## Page excerpt:
The criminal justice and prison systems cost too much, needlessly incarcerate too many people, work against those trying to make a fresh start, and are permeated by racial disparity in both Kansas and Missouri.

Even as the crime rate in recent years has fallen consistently in Kansas, the state’s prison population has more than quadrupled! Just 2,300 were imprisoned in 1978; but we put 10,000 in jail in 2018. That increase translates to a $244 million per year cost that we taxpayers have to fund. When local government spending on correctional facilities is included, the total cost rises by millions more.

Missouri’s incarceration rate is eighth highest in the nation and has the fastest growing female prison population in the United States. We can document that Missouri spends over $725 million each year to keep 50,000 Missourians behind bars, but most important to note: it is a fiscally unsustainable path. Without addressing the underlying issues in the criminal justice system soon, Missouri will have to spend a half-billion dollars just to build two new prisons by 2022.

## Data section:
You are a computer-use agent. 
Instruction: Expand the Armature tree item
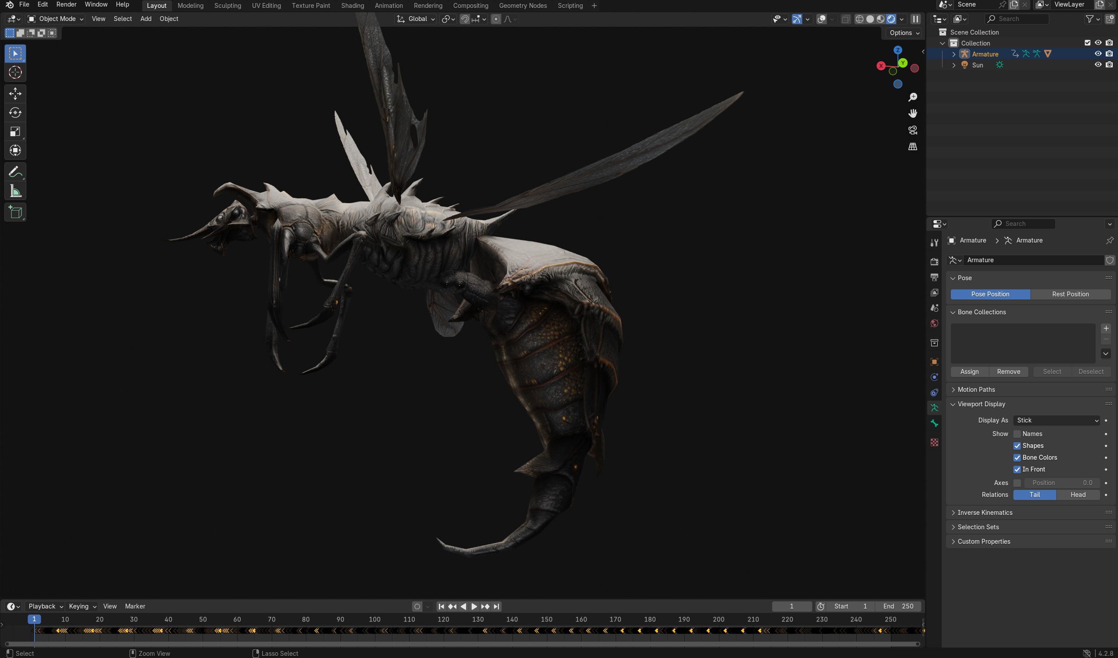click(x=954, y=54)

## Objectives:
a) Duplicate the part of the passage on prison costs starting at "The criminal justice and" and ending at "Kansas and Missouri.".
b) Which years does the passage on prison costs mention?
c) According to the passage on prison costs, how many people were imprisoned in Kansas in 1978?
The listing above comes from a separate source that has no connection to the passage on prison costs.

## Answers for this exercise:
a)
The criminal justice and prison systems cost too much, needlessly incarcerate too many people, work against those trying to make a fresh start, and are permeated by racial disparity in both Kansas and Missouri.

b) 1978, 2018, 2022

c) 2,300